EXERCISE PROMPT:
Please copy, word for word, the line holding "The image size is (896, 1371)." and each line that follows it through the end of the entries, omitting any pictures.

INFORMATION PROVIDED:
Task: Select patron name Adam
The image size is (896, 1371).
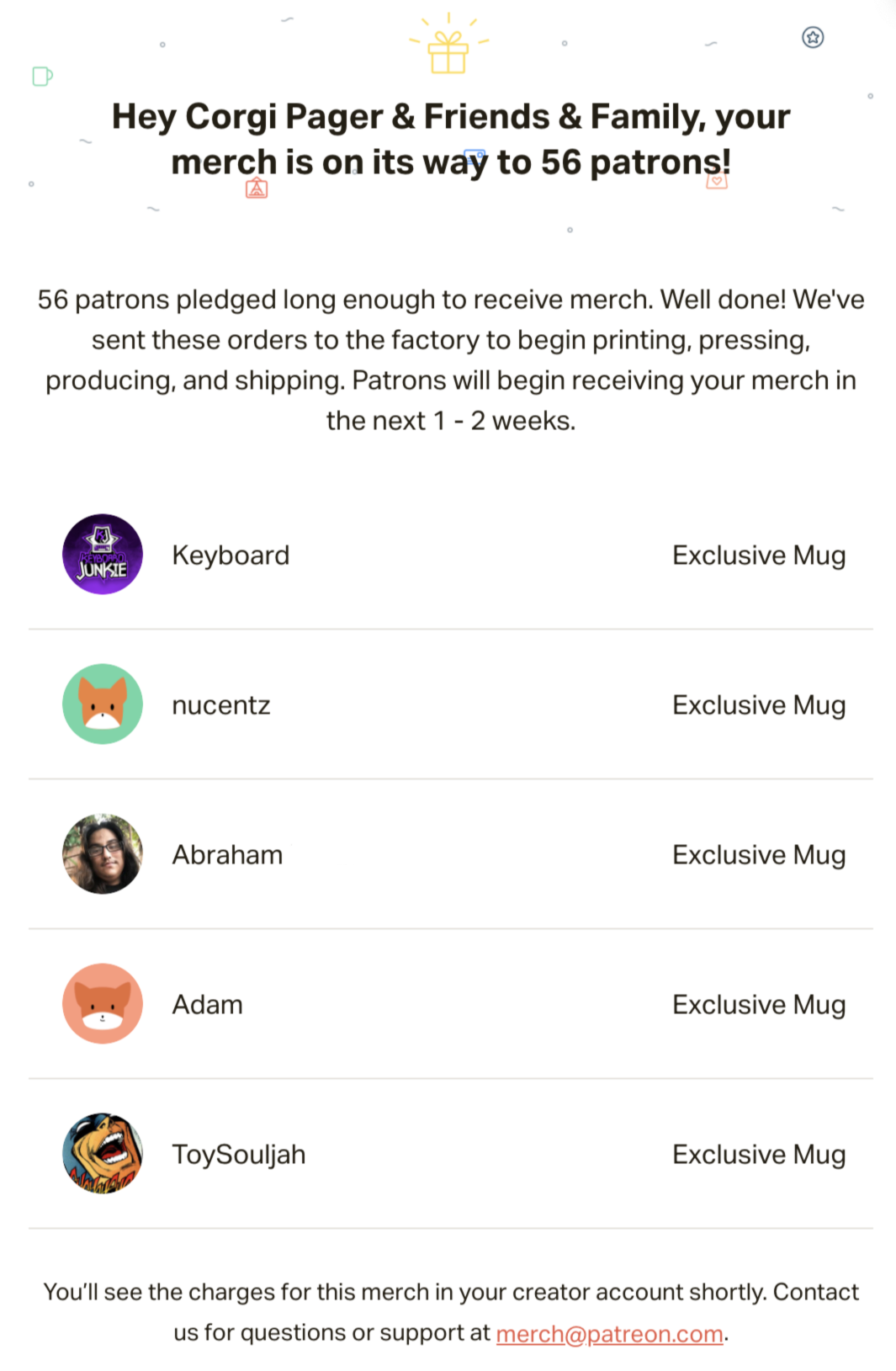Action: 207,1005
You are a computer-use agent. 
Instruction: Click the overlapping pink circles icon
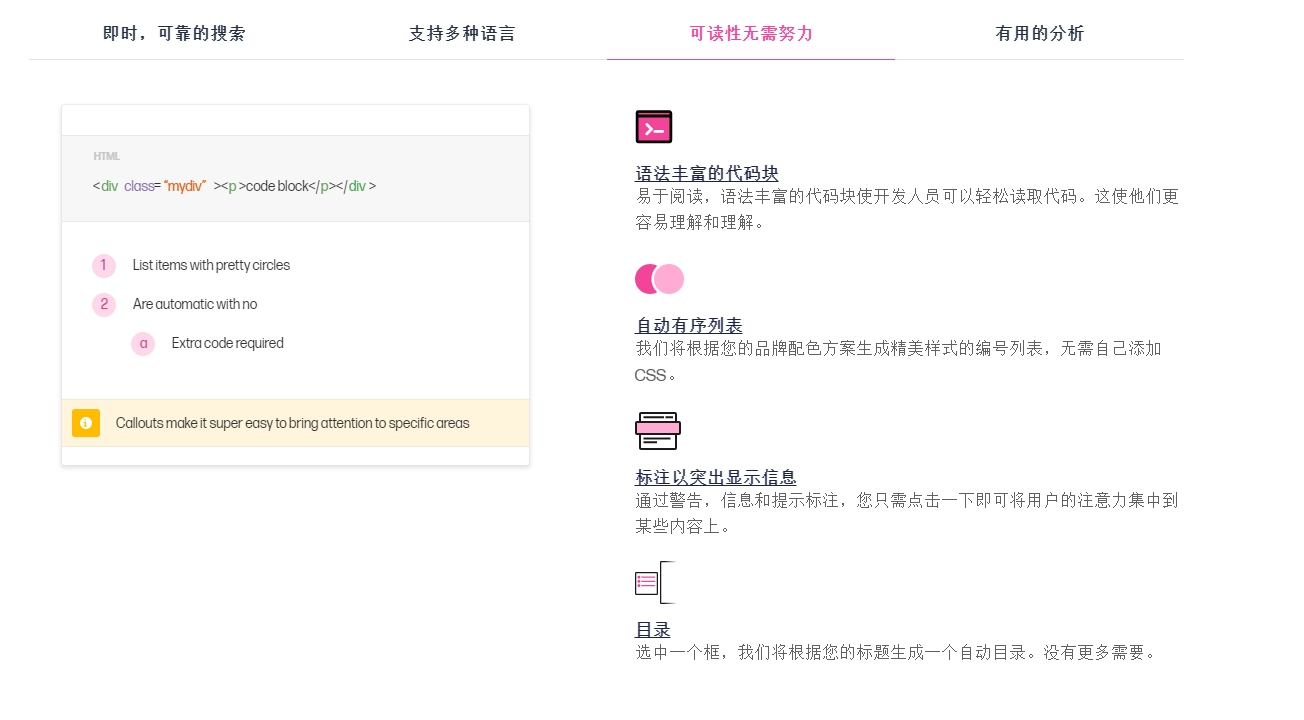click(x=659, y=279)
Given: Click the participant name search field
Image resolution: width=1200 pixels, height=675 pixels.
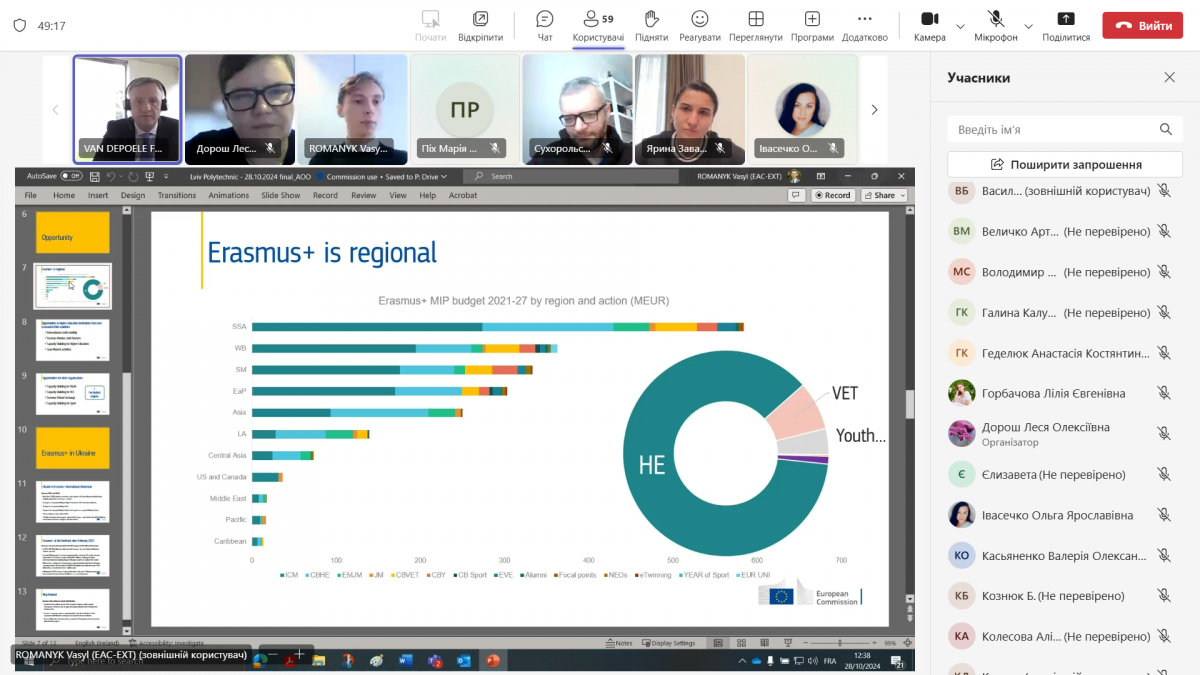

ANSWER FOR THE TASK:
The image size is (896, 1371).
Action: 207,1005
You are a computer-use agent. 
Instruction: Click the overlapping pink circles icon
click(x=659, y=279)
Given: Click the participant name search field
Image resolution: width=1200 pixels, height=675 pixels.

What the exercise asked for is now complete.